Sorry, I just have absolutely no idea how to fine tune a boat. My roots are wading and kayaking, now I'm just trying to figure out this skiff thing.


----------



## Rediculous (May 5, 2012)

Oops, sorry mods, meant to put this in general discussion. I apologize.


----------



## Brett (Jul 16, 2008)

Balancing the load is everything, just like on a yak.
Don't want it stern heavy, you'll end up squatting the hull.
Don't want it bow heavy or you end up plowing.
Shift weight around until the boat sits level at the dock.
That means with people aboard too!
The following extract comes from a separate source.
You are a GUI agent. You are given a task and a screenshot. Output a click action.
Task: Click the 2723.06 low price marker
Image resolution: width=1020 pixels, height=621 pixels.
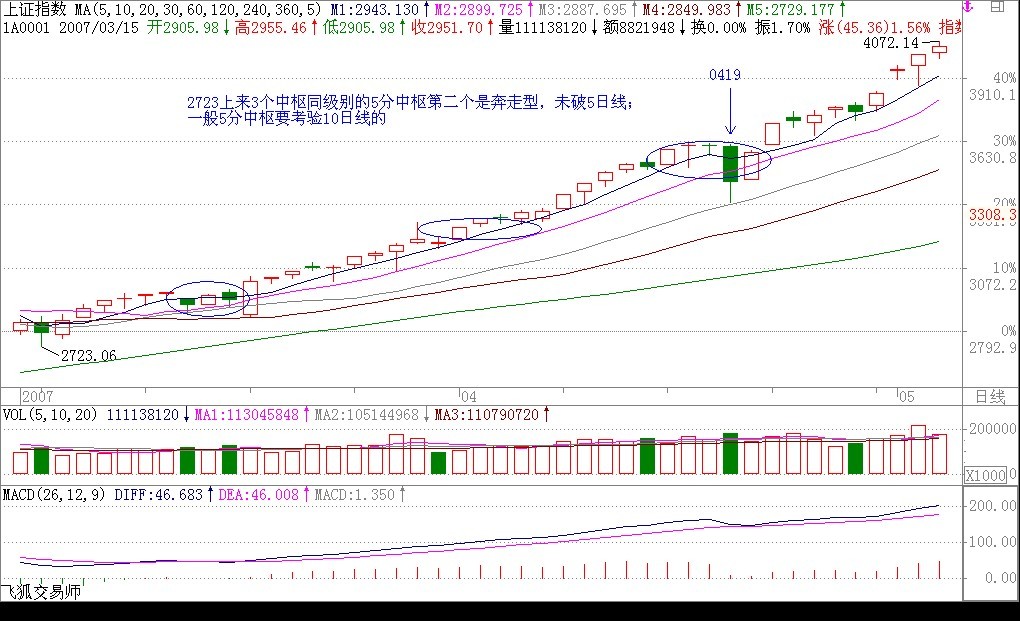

Then go test ride.
I like power trim tabs on any hull used to travel more than 5 minutes from the ramp.
Jack plates are for those who just like bolting stuff on their new toy
and who want that last 1/2 mph, not needed for a fishing skiff.


Post some pictures of y'er boat and then y'er post will be in the right place.
Add pics as you make changes...we need the boat pron...


----------



## Rediculous (May 5, 2012)

Thanks Brett, I didn't think I needed a jackplate. I've experimented with weight distibrution, and I still have the problem. I suppose I'll have to see if trim tabs help the situation.


----------



## AfterHours2 (Aug 2, 2010)

Trim tabs are a great addition. I would go with either a set of Lencos or Bennetts electric. I would steer away from the self adjusting. They are a lot cheaper but you would not benefit as much. As far as a jackplate goes, it's personal preference. I personally like being able to fine tune my motor depth on the fly. It helps a lot while on the flats. With the right prop, I can run super shallow but then again that's not for everyone. I gained +/- 4 mph which is not a lot but helps..


----------



## Brett (Jul 16, 2008)

Trim tabs won't help plowing.
Bow is already down, need to lift it up.
If shifting weight didn't help,
then I'd be looking at trim angle on the outboard.
May be trimmed in too close to the transom.


----------



## Rediculous (May 5, 2012)

I've have adjusted the engine pin, I have it on the second to last. I tried it on the furthest pin and it porpoised. If the trim tabs won't help lift the bow, then I don't really need them I guess. If weight distribution is the only solution, then I'll have to eat alot more cheeseburgers.
Thanks for the help guys I appreciate it. And if anyone else has had a similar boat with the same problem, please let me know if or how you solved it.


----------



## jms (Apr 21, 2011)

you may want to check the hull for a "hook",this will cause the boat to bow steer and be "bow heavy"...
this situation can be caused by a trailer without proper support,or,if the boat was blocked improperly and allowed to sit for an extended period of time like that...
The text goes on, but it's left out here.